Yawning for Fire

Yep, 'Digging for Fire' is standard white malaise fare

For years I’ve griped—sometimes in these pages—that there are no American movies made for adults. Then along comes Joe Swanberg’s Digging for Fire, a movie made for adults. Unfortunately, it’s made for adults who think their first-world problems are somehow interesting or deep or revelatory.

 

It’s a shame, too. Look at this cast: Jake Johnson (who co-wrote the script with Swanberg), Rosemarie DeWitt, Anna Kendrick, Melanie Lynskey, Ron Livingston, Mike Birbiglia, Brie Larson, Sam Rockwell, Jane Adams, Jenny Slate, Chris Messina, Judith Light, Orlando Bloom, Sam Elliot (sans mustache).

 

That group of actors is a white hipster asshole’s wet dream and a not altogether unwelcome group to be sharing a screen. But there’s something about the banality of the script—a husband (Johnson) and wife (DeWitt) with a 3-year-old son feeling their lives stretch in different directions—that keeps Digging for Fire from being the sort of movie you’d want to watch twice. Or once.

 

For example, why do the men in these stories always throw a party for themselves when the wives go away? How boring.

 

And why do the wives always meet a hot, hunky guy and sort of cover up their wedding ring? How boring.

 

Are our fantasies really that vanilla? Or are Swanberg and Johnson just lazy screenwriters? Or is Swanberg a lazy, hipster asshole?

 

“Lazy” may be the wrong word. To paraphrase Jean Shepherd, he makes movies as quickly as a jackrabbit on a date. And who knows whether he’s an asshole (though to listen to his interview on WTF with Marc Maron, he’s certainly self-satisfied). But when you’re making the same movie over and over, are you really making movies? (That’s a question worth putting to Woody Allen, too.)

 

I was a big fan of Swanberg’s Drinking Buddies. I called it one of the best movies of 2013, and, personally, it’s one of my favorite films. But somewhere between then and now, Swanberg has stalled, and improvising movies on 16mm (Happy Christmas) or working with larger budgets (this flick) isn’t doing a thing for him.

 

For example, in Digging for Fire, I’m pretty sure Johnson’s character is having the same conversation with Larson’s character that his character in Drinking Buddies had with Olivia Wilde’s character.

 

Plus, the thing that makes Digging for Fire seem as if it’s going to be compelling—Johnson finds a human bone and a rusted revolver in the backyard where he and DeWitt are housesitting—turns into an excuse to split them up so they may go on their dull adventures.

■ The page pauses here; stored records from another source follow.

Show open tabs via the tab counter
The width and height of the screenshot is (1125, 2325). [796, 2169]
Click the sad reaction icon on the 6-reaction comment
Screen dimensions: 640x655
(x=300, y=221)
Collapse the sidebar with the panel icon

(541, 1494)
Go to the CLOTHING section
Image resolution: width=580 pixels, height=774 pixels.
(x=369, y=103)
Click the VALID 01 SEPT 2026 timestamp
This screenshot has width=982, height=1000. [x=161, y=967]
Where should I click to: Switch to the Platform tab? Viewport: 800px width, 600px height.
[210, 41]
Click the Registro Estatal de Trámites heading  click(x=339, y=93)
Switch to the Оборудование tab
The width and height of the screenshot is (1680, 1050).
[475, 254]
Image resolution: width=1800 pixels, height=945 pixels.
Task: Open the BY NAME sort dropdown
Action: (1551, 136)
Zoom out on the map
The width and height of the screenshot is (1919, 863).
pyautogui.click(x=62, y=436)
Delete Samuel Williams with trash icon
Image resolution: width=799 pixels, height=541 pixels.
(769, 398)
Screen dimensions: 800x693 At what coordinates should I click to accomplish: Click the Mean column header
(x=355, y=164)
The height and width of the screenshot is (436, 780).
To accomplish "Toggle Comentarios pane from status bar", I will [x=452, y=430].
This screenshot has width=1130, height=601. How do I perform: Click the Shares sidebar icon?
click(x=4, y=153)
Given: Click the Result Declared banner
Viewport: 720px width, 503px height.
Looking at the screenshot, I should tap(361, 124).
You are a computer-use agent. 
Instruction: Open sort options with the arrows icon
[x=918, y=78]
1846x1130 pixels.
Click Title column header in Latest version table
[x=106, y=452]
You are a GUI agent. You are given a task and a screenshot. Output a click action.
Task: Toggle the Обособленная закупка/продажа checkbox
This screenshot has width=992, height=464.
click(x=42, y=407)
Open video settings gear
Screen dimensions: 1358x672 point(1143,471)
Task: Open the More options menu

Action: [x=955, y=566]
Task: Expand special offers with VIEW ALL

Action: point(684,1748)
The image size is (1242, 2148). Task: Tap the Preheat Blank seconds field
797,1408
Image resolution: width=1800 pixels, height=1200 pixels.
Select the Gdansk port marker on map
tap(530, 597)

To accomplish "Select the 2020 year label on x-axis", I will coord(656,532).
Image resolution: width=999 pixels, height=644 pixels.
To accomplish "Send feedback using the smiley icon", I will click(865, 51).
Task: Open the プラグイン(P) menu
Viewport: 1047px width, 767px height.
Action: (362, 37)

He invites his friends over for the weekend and keeps digging while she visits her parents, drops off their kid and goes out. And they experience life or something, and she looks at Saturn through a telescope. Yeah, OK.

 

I’m all for movies that mirror real life (or attempt to mirror real life), but Digging for Fire is so vapid I can only feel pity for the people who find it interesting. And the things that Johnson and DeWitt find on their solo journeys that make them want to get back together—as if you didn’t see that coming—ring false, just like everything else.

 


 

DIGGING FOR FIRE

Directed by Joe Swanberg

With that enormous cast

CCA Cinematheque

R

83 min.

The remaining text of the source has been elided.